Cray System Management (CSM) - Release Notes

CSM 1.4 contains approximately 500 changes spanning bug fixes, new feature development, and documentation improvements. This page lists some of the highlights.

New

Monitoring

  • Implemented pod monitors to scrape SMF Kafka server and zookeeper Prometheus metrics
  • Created dashboards for Kyverno and to monitor Kyverno policy metrics with Prometheus
  • Created Grafana dashboards to monitor the internals of SMF Kafka server and zookeeper
  • Created Grafana dashboard for OpenSearch cluster monitoring using Prometheus metrics
  • Created Prometheus Alerts for CPU and memory usage for NCNs
  • Created Grafana dashboard to record timing data for each stage in the install/upgrade of Shasta products
  • Updated Prometheus to v2.41.0, alert manager to v0.25.0, and node-exporter to v1.5.0

DNS

  • Created DNS records for all aliases on the NMN
  • Fixed the URI for PCS inside the service mesh http://cray-power-control/ without the version
  • Added IMS image ID and CFS configuration name to cray-nls API
  • Fixed HSN NIC to only count devices that are HSN NICs
  • Replaced weave with cilium as default CNI
  • Migrated CSM Ansible plays from NCN node personalization to NCN image customization where appropriate

Management nodes (Ceph, Kubernetes workers, and Kubernetes managers)

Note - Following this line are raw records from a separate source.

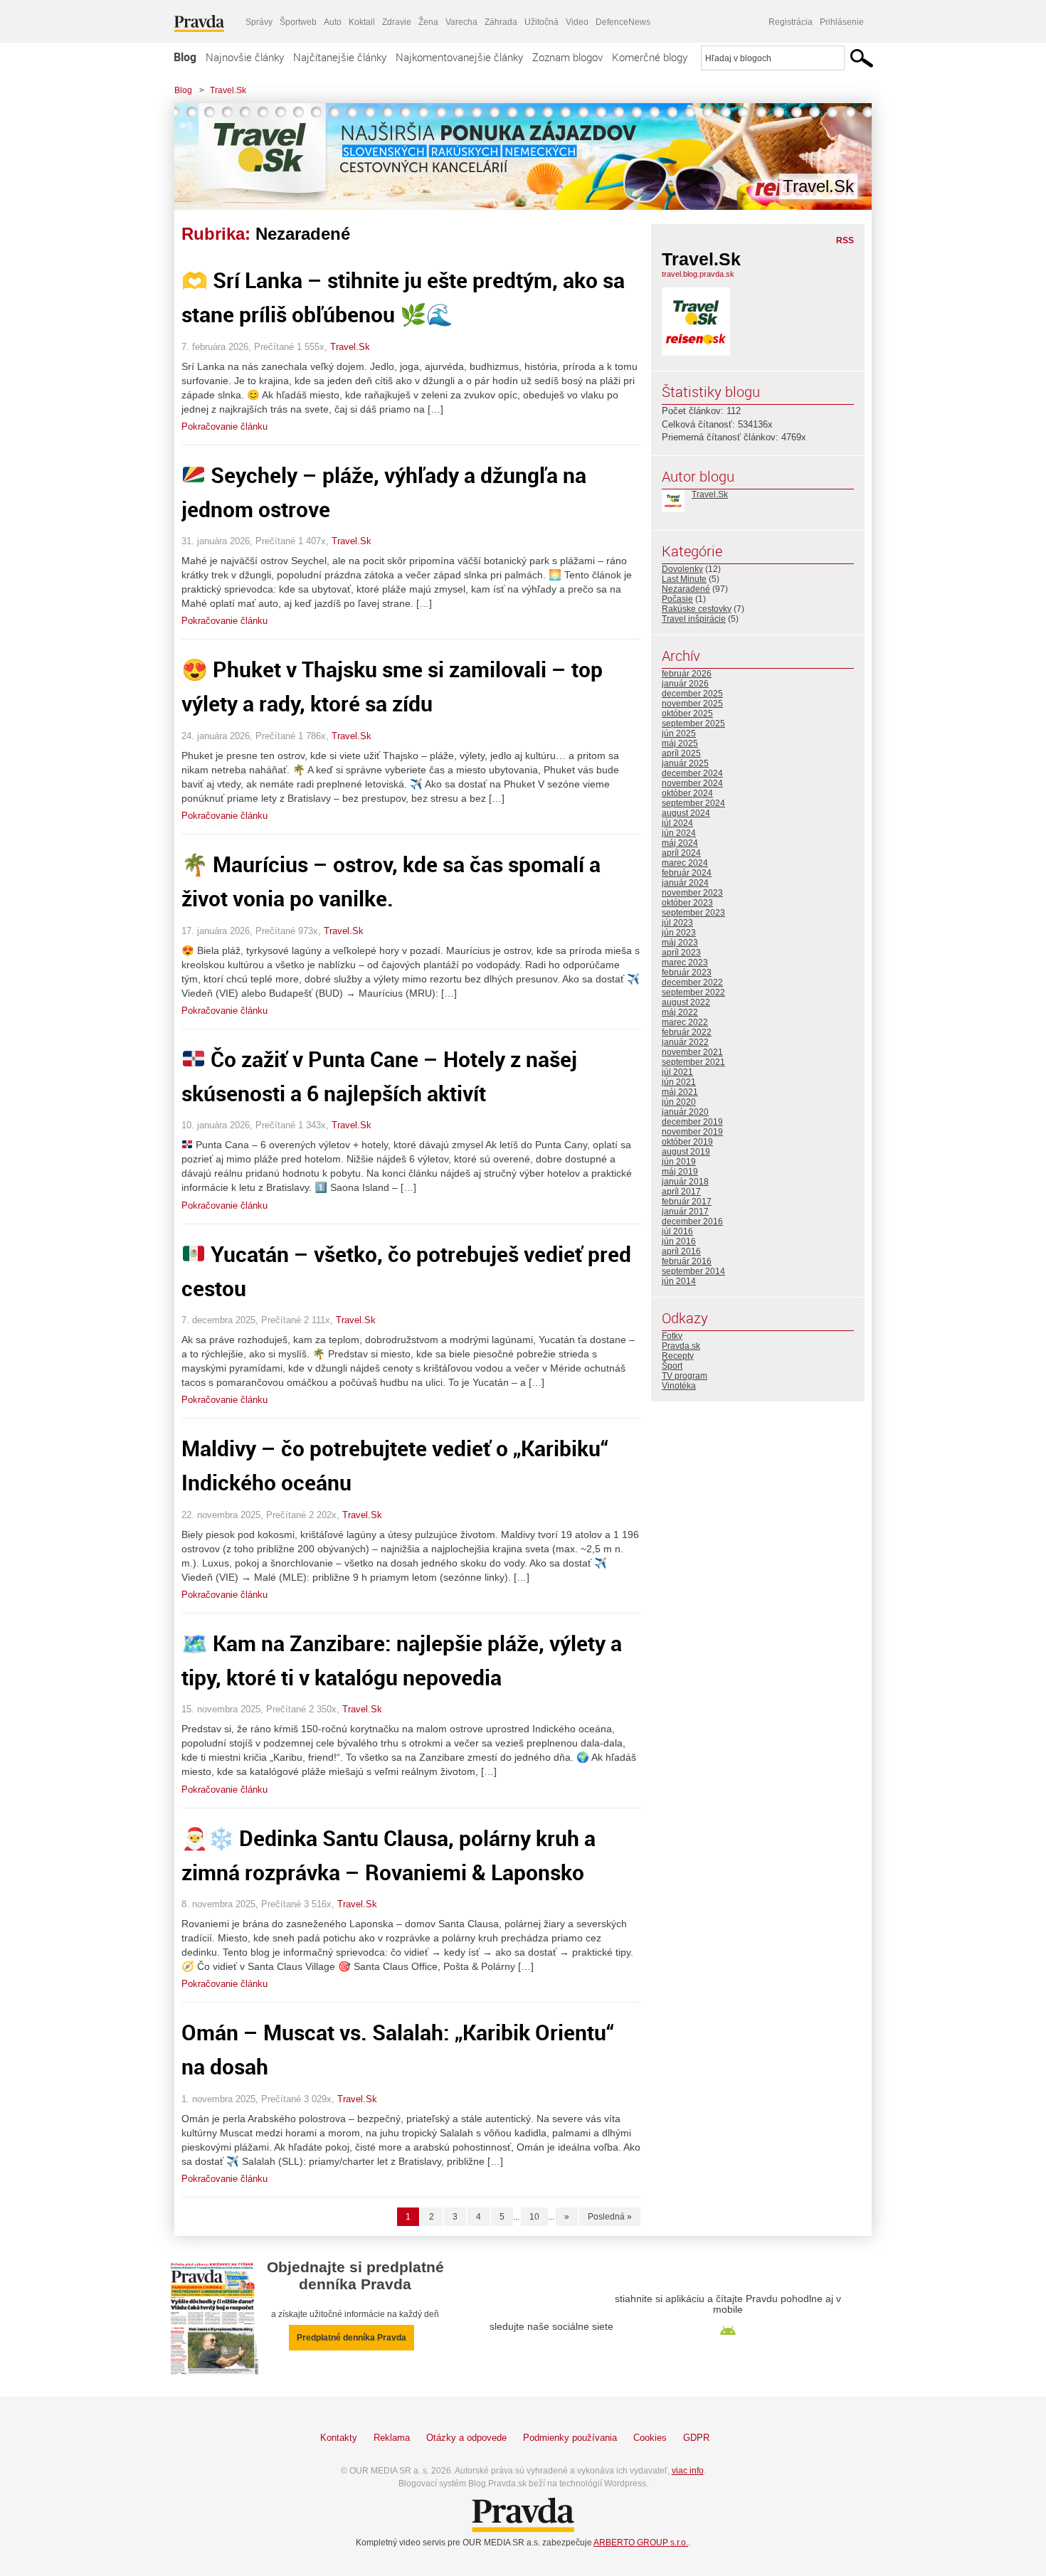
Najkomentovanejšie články (459, 57)
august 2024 (686, 813)
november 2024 (692, 783)
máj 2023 (680, 943)
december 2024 (692, 773)
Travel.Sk (228, 90)
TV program (684, 1376)
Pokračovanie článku (224, 426)
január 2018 (685, 1182)
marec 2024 (685, 863)
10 (534, 2217)
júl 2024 (677, 823)
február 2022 (687, 1032)
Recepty (678, 1356)
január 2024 (685, 883)
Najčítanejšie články (339, 57)
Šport (672, 1366)
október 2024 (687, 793)
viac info (688, 2471)
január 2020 (685, 1112)
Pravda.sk (681, 1346)
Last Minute (684, 579)
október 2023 (687, 903)
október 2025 (687, 714)
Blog (185, 57)
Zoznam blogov (567, 57)
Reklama (392, 2437)
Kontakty (338, 2437)
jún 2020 (679, 1102)
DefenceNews (623, 22)
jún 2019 (679, 1162)
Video (577, 22)
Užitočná (541, 22)
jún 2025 (679, 733)
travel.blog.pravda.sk (698, 274)
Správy (259, 22)
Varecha (461, 22)
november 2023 (692, 893)
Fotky (672, 1336)
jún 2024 (679, 833)
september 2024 (693, 803)
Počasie (677, 599)
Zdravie (396, 22)
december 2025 (692, 694)
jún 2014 (679, 1281)
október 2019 (687, 1142)
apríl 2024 (681, 853)
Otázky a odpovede (466, 2437)
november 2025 (692, 704)
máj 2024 (680, 843)
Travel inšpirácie (694, 619)
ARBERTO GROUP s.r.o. (640, 2543)
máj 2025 (680, 743)
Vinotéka (679, 1386)
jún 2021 (679, 1082)
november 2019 (692, 1132)
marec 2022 (685, 1022)
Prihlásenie (842, 22)
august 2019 (686, 1152)
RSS (845, 240)
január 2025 (685, 763)
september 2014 (693, 1271)
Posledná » (610, 2217)
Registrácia (790, 22)
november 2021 (692, 1052)
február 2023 (687, 972)
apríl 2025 (681, 753)
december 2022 (692, 982)
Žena (428, 22)
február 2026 (687, 674)
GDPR (696, 2437)
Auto (333, 22)
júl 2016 (677, 1231)
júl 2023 (677, 923)
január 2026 (685, 684)
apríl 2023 (681, 953)
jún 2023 (679, 933)
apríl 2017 (681, 1192)
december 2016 (692, 1221)
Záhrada (501, 22)
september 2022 (693, 992)
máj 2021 (680, 1092)
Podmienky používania (570, 2437)
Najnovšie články (245, 57)
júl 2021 (677, 1072)
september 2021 (693, 1062)
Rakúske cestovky (696, 609)
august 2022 (686, 1002)
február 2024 (687, 873)
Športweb (298, 22)
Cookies (650, 2437)
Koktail (362, 22)
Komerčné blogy (649, 57)
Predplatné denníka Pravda (351, 2338)
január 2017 (685, 1212)
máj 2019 (680, 1172)
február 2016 (687, 1261)
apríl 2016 (681, 1251)
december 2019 (692, 1122)
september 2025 (693, 723)
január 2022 (685, 1042)
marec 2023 (685, 963)
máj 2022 (680, 1012)
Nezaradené (686, 589)
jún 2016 (679, 1241)
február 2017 (687, 1202)
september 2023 (693, 913)
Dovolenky (682, 569)
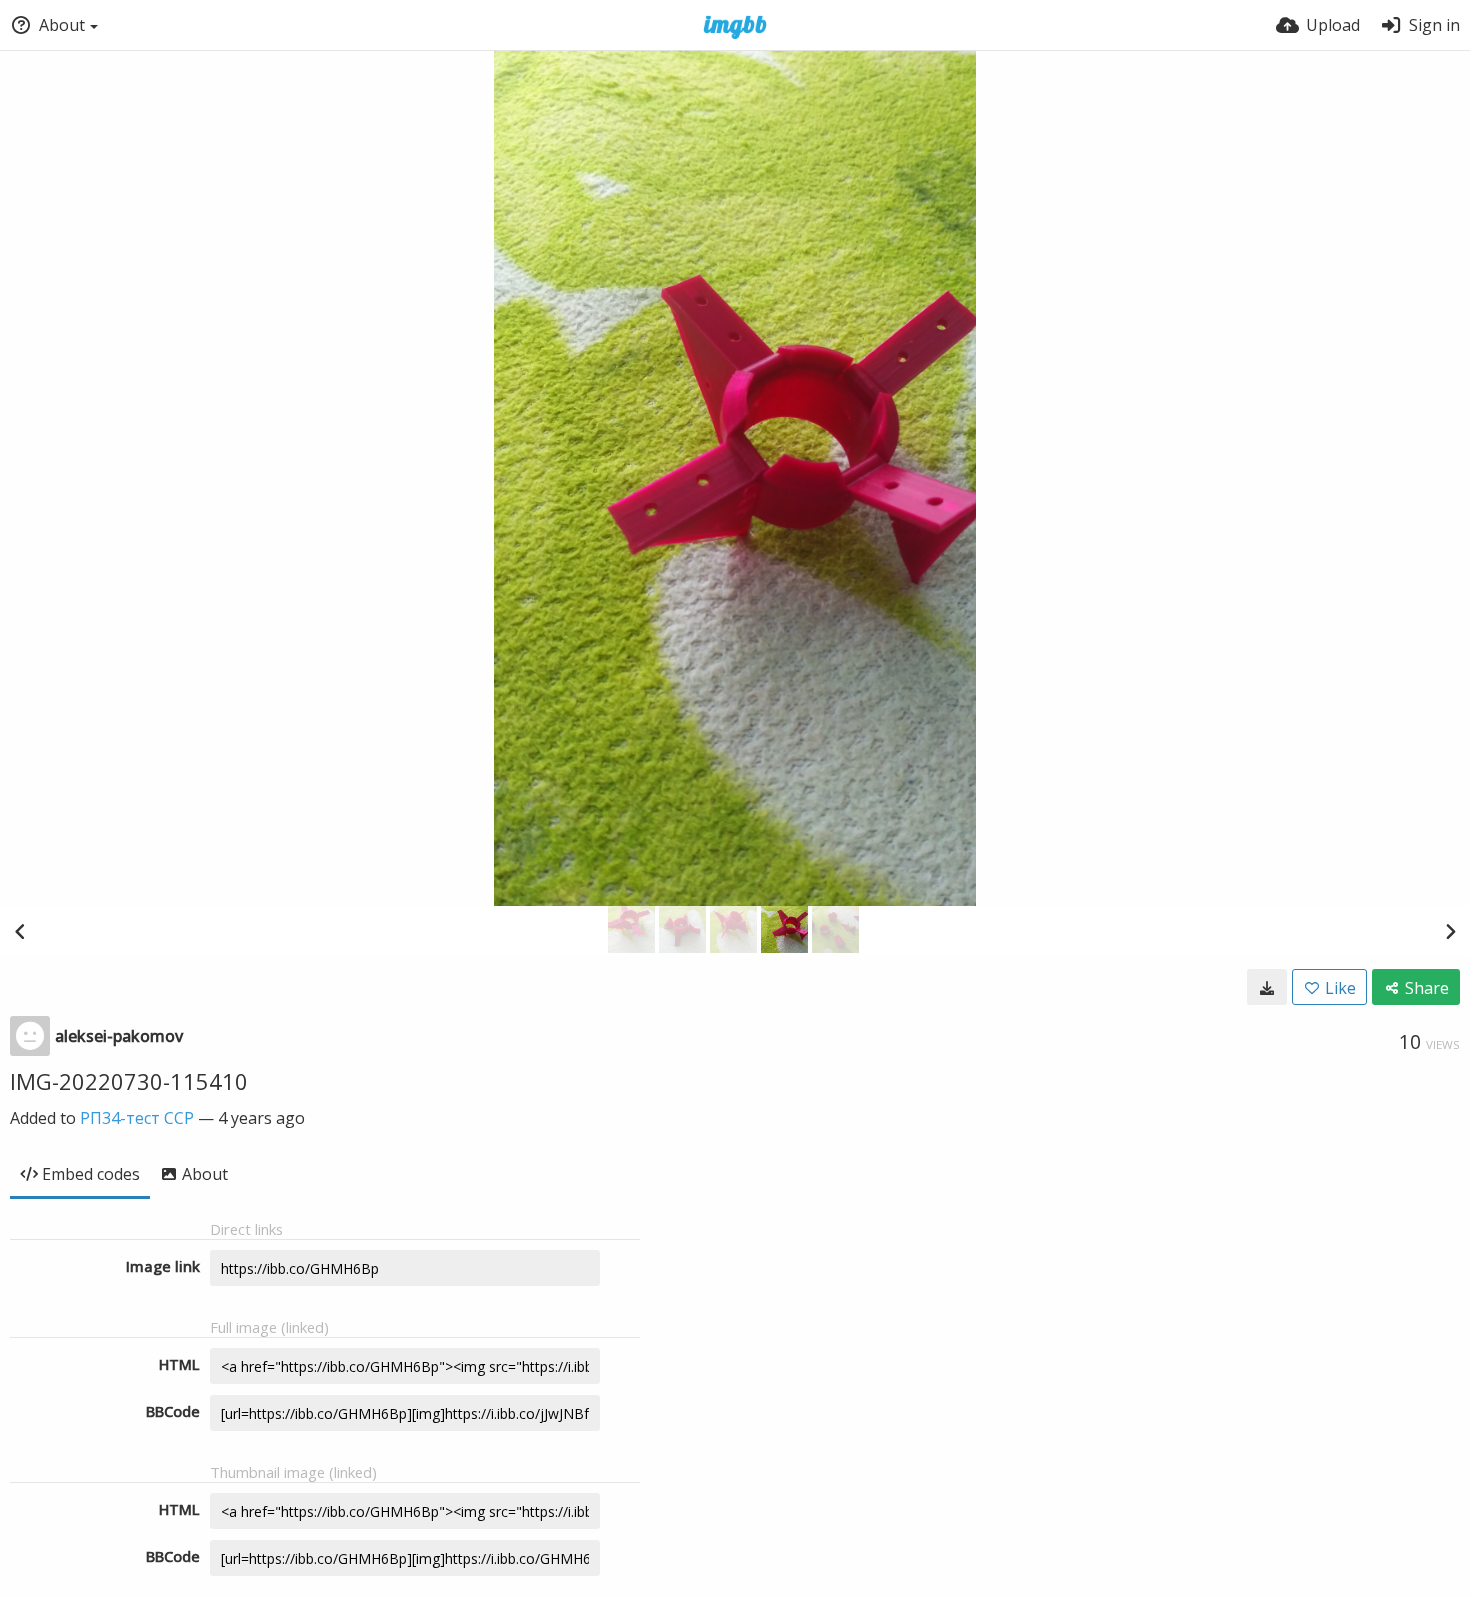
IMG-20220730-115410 (129, 1081)
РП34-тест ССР (137, 1118)
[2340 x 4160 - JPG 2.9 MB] (1267, 987)
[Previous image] (20, 931)
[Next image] (1450, 931)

  • Updated enable_chn.yml Ansible playbook to work during image customization
  • Added dvs-mqtt spire workload
  • Updated spire workload and cray-drydock changes for Artemis MQTT
  • Added cf-gitea-import 1.8.0 to the 1.4 index.yaml
  • Added Ceph latency and performance tuning into Ceph image
  • Updated Unbound and Kea to support multiple Unbound load balancers
  • Updated Cray-crus to integrate etcd bitnami chart
  • Updated the cilium chart in the Kubernetes image to 1.12.4
  • Installed and configured Kata as part of Kubernetes Workers

User Application Nodes (UAN)

  • Created S3 bucket for use with Podman (and other user files)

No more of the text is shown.